Unlike in Solnit’s observation that people bond together in times of disaster, Kansas chose to collapse. The key to winning in the face of a disaster is survival, and they were not playing to their potential. Rebecca Solnit would say that Kansas should have listened to her when VCU took control of that game, and a change should have been made.  A team that would coincide with Solnit’s views would be Uconn. Uconn displayed a strong sense of fellowship in the tournament, because they were a doubted underdog. When faced with the disaster of ending the season, they chose to keep playing. By going on a winning streak to finish out the season, the team bonded and found their groove. Together, the Uconn Huskies and their coach were ready to face any challenge, or team.
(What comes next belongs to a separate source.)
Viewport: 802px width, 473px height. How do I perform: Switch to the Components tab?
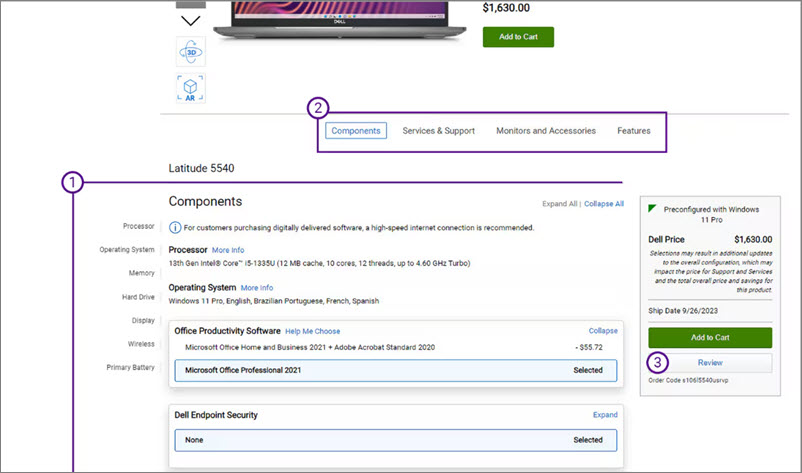click(x=356, y=131)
To me it seems that Solnit observations are very accurate, because the Uconn huskies are the 2011 NCAA national champions.


Posnanski, J., “The Madness of March,” (April 3rd, 2011)., R., “ The Uses of Disaster,” handout made available to the students of POLSCI 101.

Solnit, R., “ The Uses of Disaster,” handout made available to the students of POLSCI101.

  1. Pierre Gerondeau permalink
    April 7, 2011 9:13 PM

    This was a really interesting post, and it is always great to see political theory in the athletic realm. I agree with your point that disaster is an important component of March Madness basketball, and the ways that teams respond to disaster and adversity affect how they finish the championship season. It was really interesting to look at Kansas, who was a favorite to win the whole tournament, but instead was upset by a much lower seeded VCU team. Like you said, the winning might have went to Kansas’ heads. Upsets always spell disaster for brackets, and it was interesting to think about how VCU tried to “create chaos and disaster.” On the other hand, UConn was not predicted to do as well, especially after a bad season last year, but instead of playing like everybody thought they would, they played great team basketball and were able to win. I also think you can look at disaster in another way in terms of VCU. VCU plays in a smaller, less-prominent conference than any of the teams that they upset during the tournament. During their regular season they lost to Georgia State, who was 12-19 for the season in a much lower conference. Also, Butler, the team that lost the national championship game, lost to Youngstown State, who was 9-21 during the season. Both VCU and Butler banded together after these bad losses and had some of the best seasons in school history.

  2. bwand permalink
    April 8, 2011 2:36 PM

    I agree with Pierre that March Madness represents Solnit’s view but in a different way. I think VCU and Butler came together to put on such strong performances because they were struggling so much towards the end of the regular season. Their ability to unite after a potentially disastrous season was much more representative of Solnit than Kansas’ inability to do so. Kansas was such a big favorite to win the game against VCU, and even the whole tournament, that they never really faced the disaster situation to get them the motivation and team unity that UConn and the others had. They were down against VCU, but I don’t think that’s the same disaster situation that VCU and Butler faced as they had to pull it all together down the stretch just to make the tournament. Great post, and I agree that Solnit’s views do apply to March Madness and the disaster that ensues.